Anesthesiologists: $398,240 (0.9 percent increase from 2013)
Cardiologists: $425,000 (1 percent increase from 2013)
Dermatologists: $419,146 (1.9 percent increase from 2013)
Endocrinologists: $233,769 (0.2 percent decrease from 2013)
Emergency room physicians: $316,739 (5.2 percent increase from 2013)
Family medicine physicians: $229,607 (2.6 percent decrease from 2013)
Gastroenterologists: $471,336 (9 percent decrease from 2013)
General Surgeons: $380,778 (2 percent increase from 2013)
Internal medicine physicians: $237,548 (4.7 percent increase from 2013)
Neurologists: $268,096 (5.1 percent increase from 2013)
OB/GYN: $322,423 (3.2 percent increase from 2013)
Oncologists: $367,404 (4.9 percent increase from 2013)
Ophthalmologists: $380,600 (2.2 percent increase from 2013)
Orthopedic surgeons: $538,123 (2.5 percent increase from 2013)
Pediatricians: $232,097 (4.2 percent increase from 2013)
Psychiatrists: $232,750 (3.5 percent increase from 2013)
Pulmonologists: $304,367 (1.2 percent increase from 2013
Rheumatologists: $239,112 (0.5 percent decrease from 2013)
Urologists: $434,563 (2.3 percent increase from 2013

 If your salaries are under the average (and remember, this is 2014 data, so odds are you should consider offering more), it might be time to have a conversation with the budgetary decision-maker at your hospital. Earning and retaining top talent might be as simple as upping your compensation by a few thousand.
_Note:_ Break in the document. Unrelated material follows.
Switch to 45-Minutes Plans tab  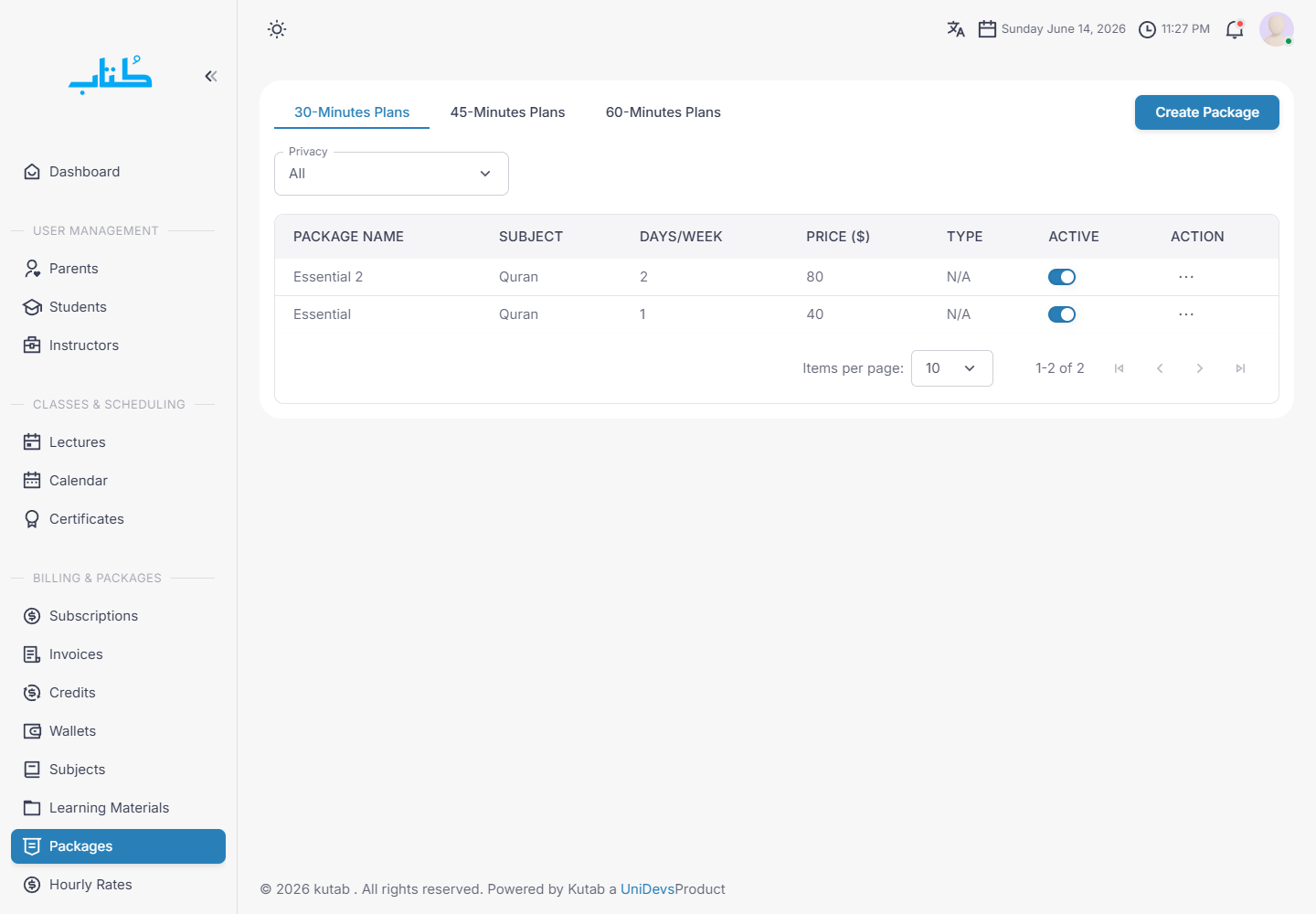click(x=507, y=112)
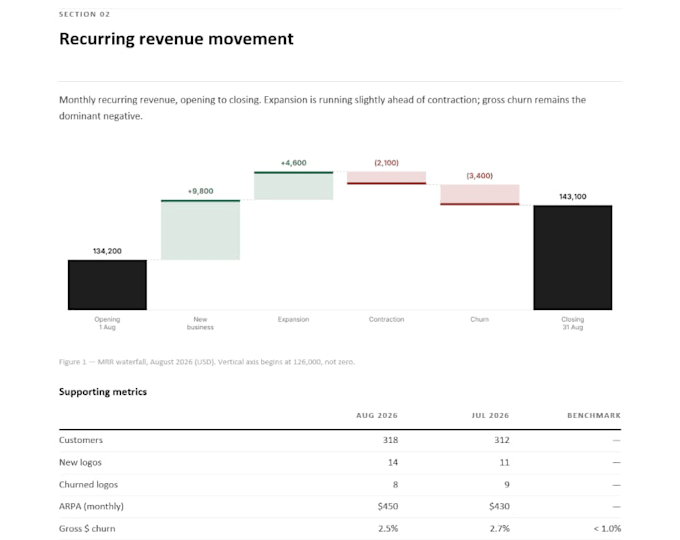Screen dimensions: 680x540
Task: Click the Gross $ churn benchmark cell
Action: [x=607, y=528]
Interested in comparing your salaries with these numbers? Check out our worksheet!

Physician Compensation

2. Promote Company Culture and Perks

This is where the old cliché, “it’s not all about money,” comes in. Though compensation is important, so is workplace culture and perks. According to this Physicians Practice article from 2013, you can motivate your medical staff via the following:

-Providing a flexible work schedule
-Welcoming input
-Recognizing staff
-Offering career-advancement opportunities
-Implementing health/wellness options

Why are these motivators so effective?

Flexible work schedules allow physicians to enjoy their life outside of work. Though physicians can’t work from home like some other professionals, they may be open to pulling a longer shift for a few days per week in order to negotiate a long weekend vacation with their family. That sort of option is great because as it helps them to avoid physician burnout.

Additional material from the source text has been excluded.